WHAT YOU WILL DO | Rewrite the listing lines between the one holding "Where should I" and the one holding "pos(249,81)", inclusive, with "sidebar item" replaced by "navigation link" and nothing else changed. Leave the pictures out of your answer.

GIVEN DATA |

>>>>

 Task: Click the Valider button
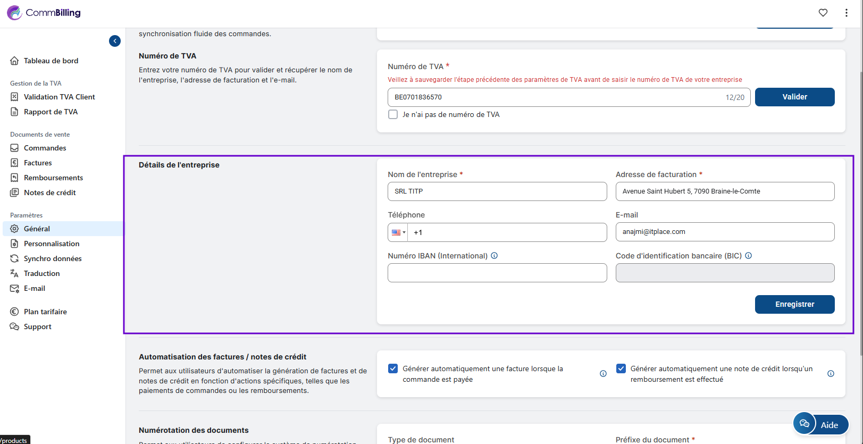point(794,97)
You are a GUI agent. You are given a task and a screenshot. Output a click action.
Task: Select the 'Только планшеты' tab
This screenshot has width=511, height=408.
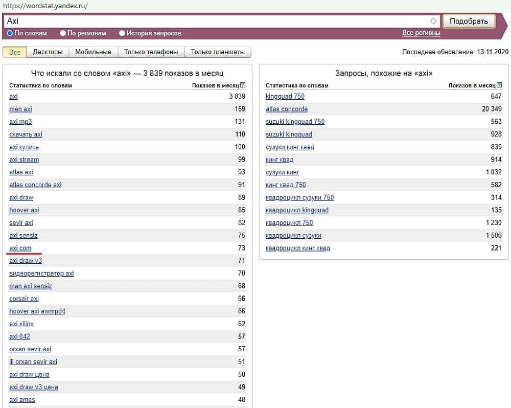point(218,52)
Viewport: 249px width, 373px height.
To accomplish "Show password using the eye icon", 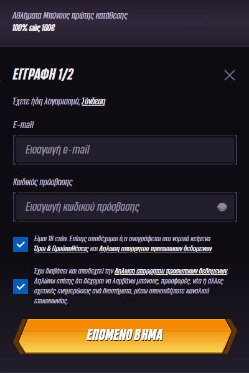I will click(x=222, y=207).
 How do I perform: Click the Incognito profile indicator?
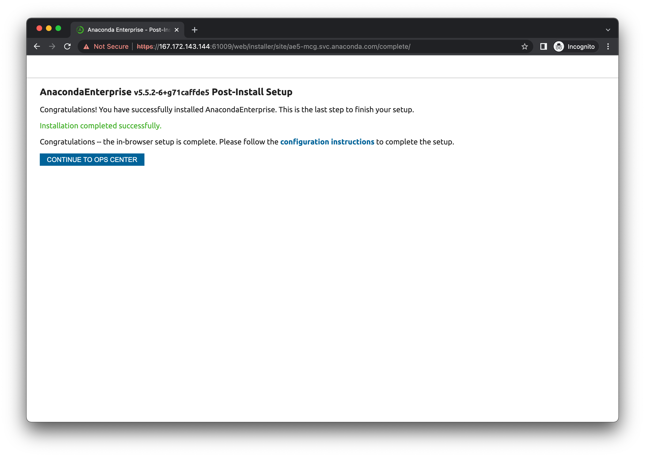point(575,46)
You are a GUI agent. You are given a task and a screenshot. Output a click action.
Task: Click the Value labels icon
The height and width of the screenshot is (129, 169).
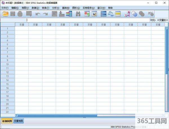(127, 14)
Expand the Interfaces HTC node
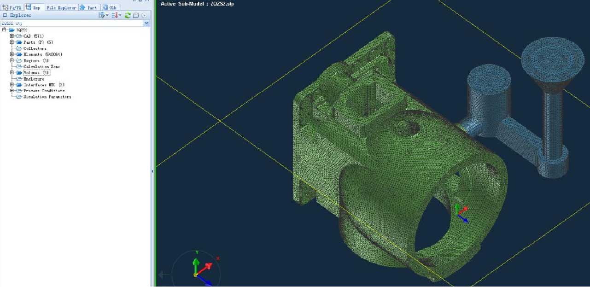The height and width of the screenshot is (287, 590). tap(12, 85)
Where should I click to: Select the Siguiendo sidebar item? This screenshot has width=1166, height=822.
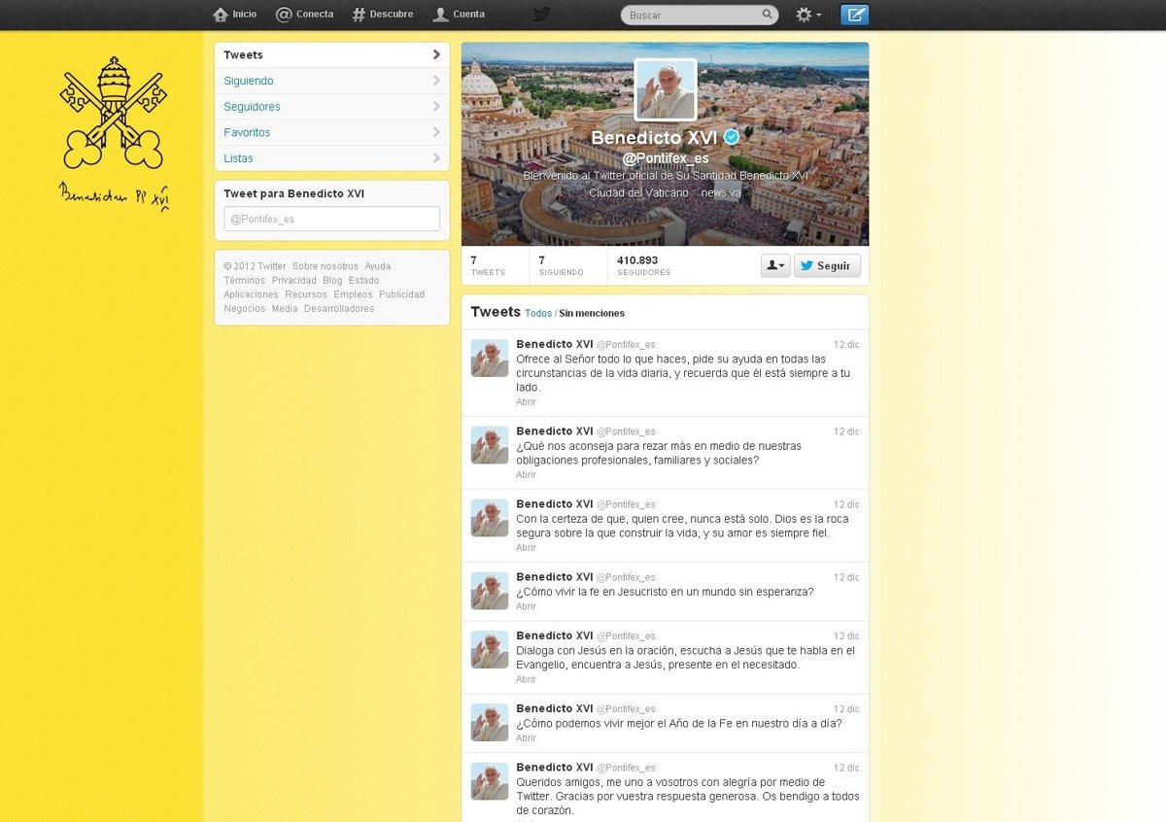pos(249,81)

<<<<
>>>>

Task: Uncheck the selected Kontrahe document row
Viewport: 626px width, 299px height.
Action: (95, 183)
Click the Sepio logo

<<<<

THE COMPLETED TASK |
Where should I click to: Select the Siguiendo navigation link? This screenshot has width=1166, height=822.
pos(249,81)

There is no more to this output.